| WRITTEN EXERCISE |
Can you put the lines starting with the one that contains "Click GO to filter by client" and ending with the one that contains "Action: (x=500, y=109)", both included, into a JSON list of strings, one string per line, with blank lines omitted?

| MATERIAL PROVIDED |
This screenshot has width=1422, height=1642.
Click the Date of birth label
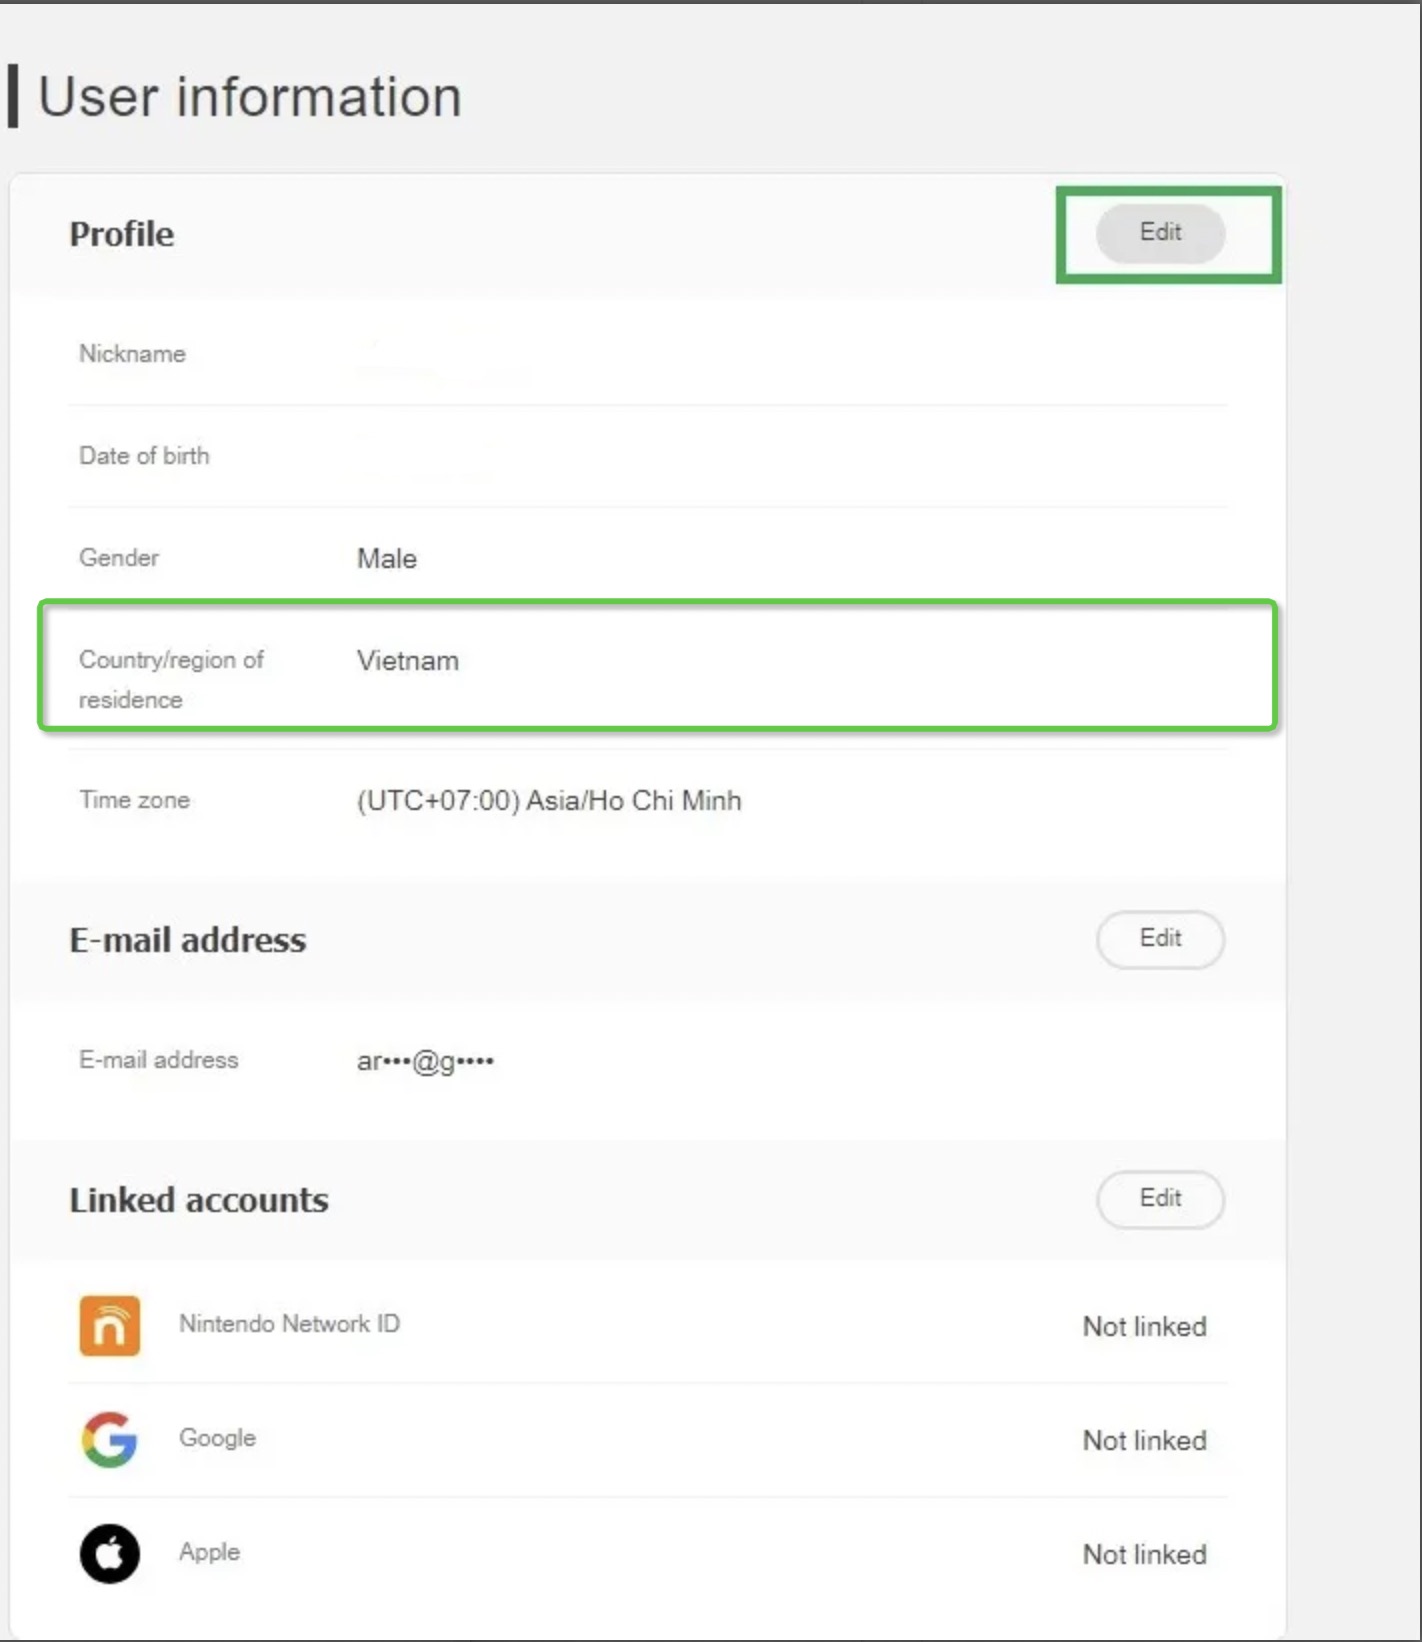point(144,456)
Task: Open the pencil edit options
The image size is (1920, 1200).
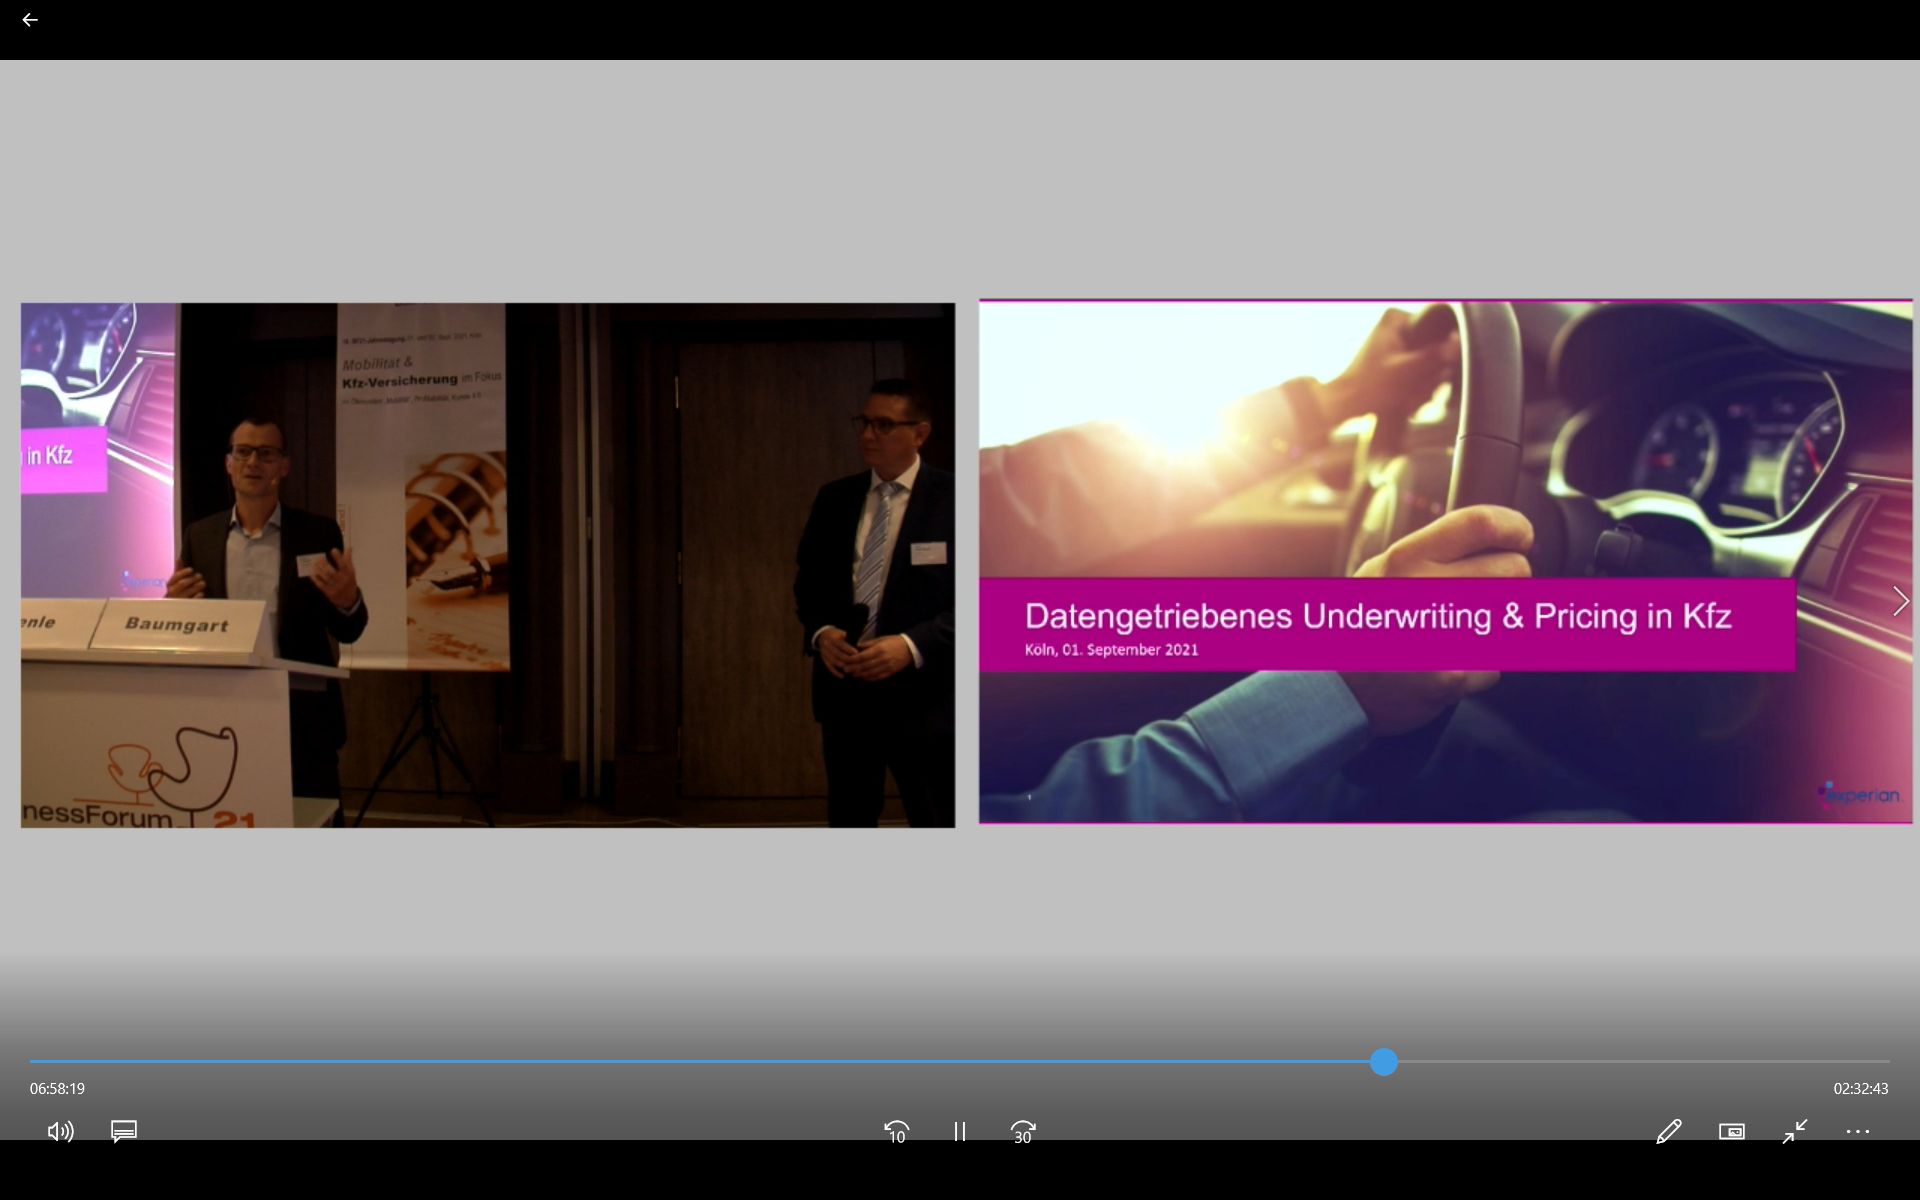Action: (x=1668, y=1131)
==
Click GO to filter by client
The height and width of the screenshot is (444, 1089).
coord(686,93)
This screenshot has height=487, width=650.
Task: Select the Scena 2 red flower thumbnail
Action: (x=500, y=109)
...
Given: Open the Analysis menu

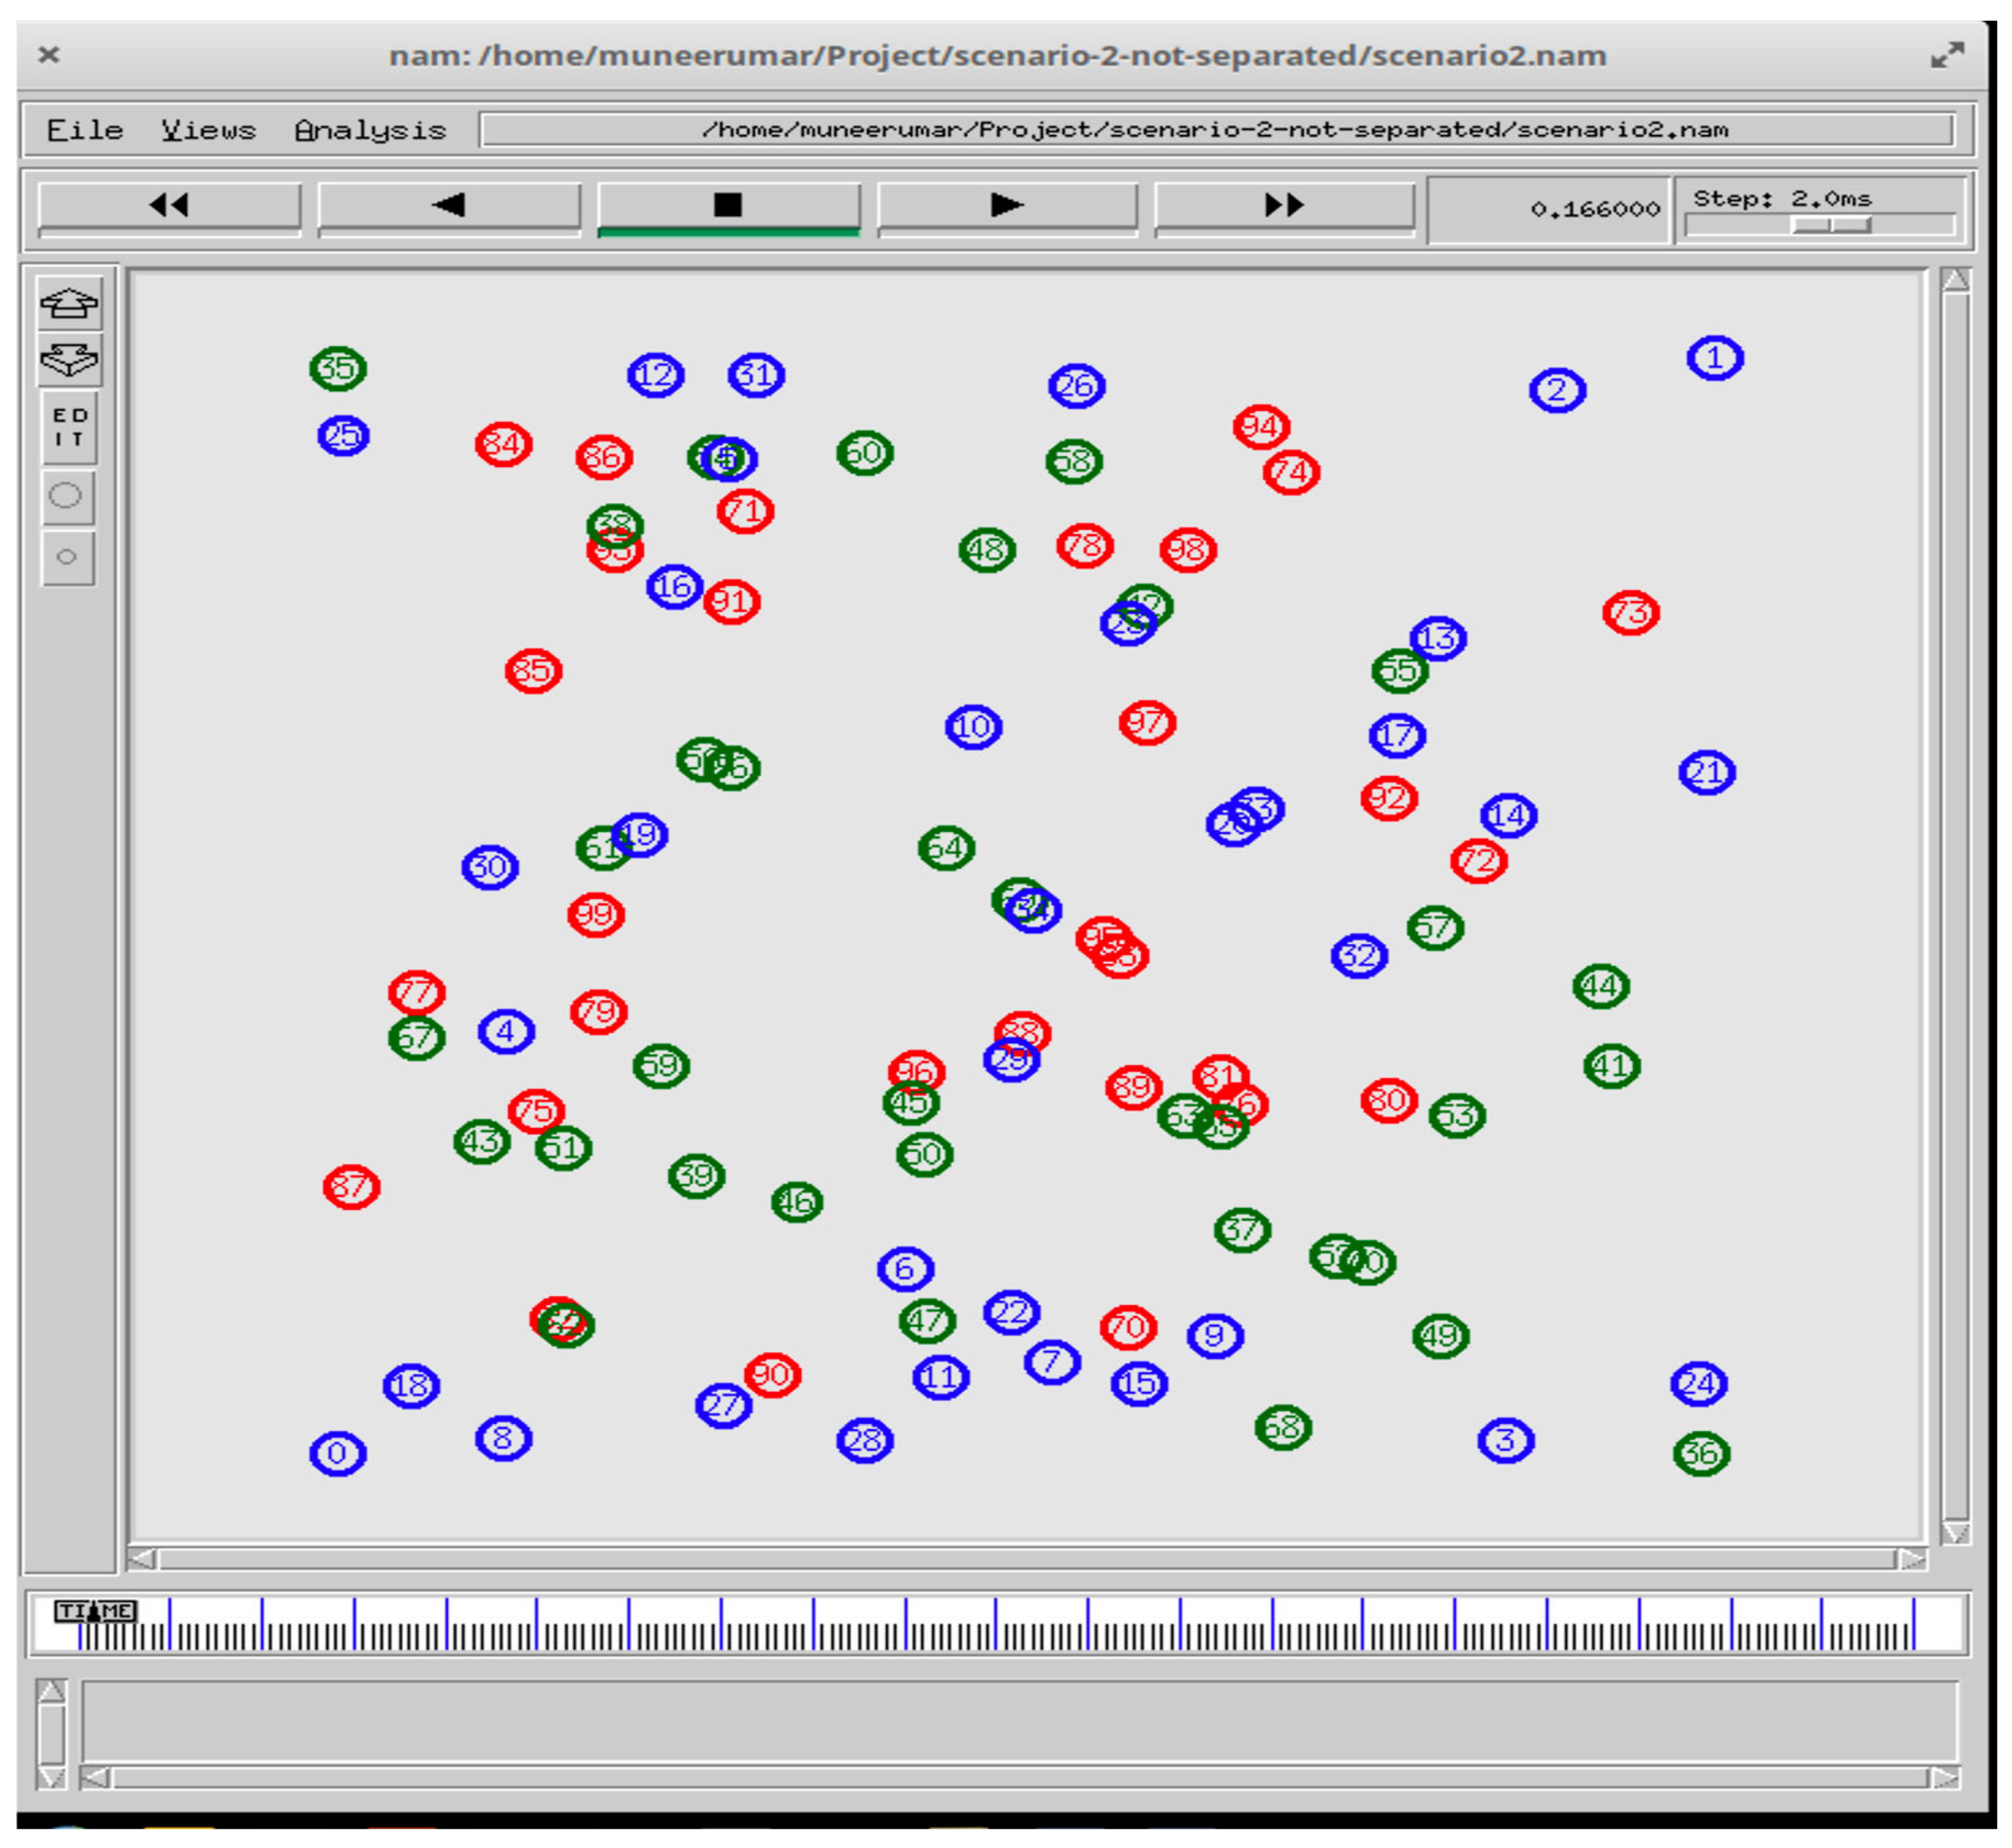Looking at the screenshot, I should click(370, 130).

| SOLUTION TO THE EXERCISE |
[
  "Click GO to filter by client",
  "The height and width of the screenshot is (444, 1089).",
  "coord(686,93)",
  "This screenshot has height=487, width=650.",
  "Task: Select the Scena 2 red flower thumbnail",
  "Action: (x=500, y=109)"
]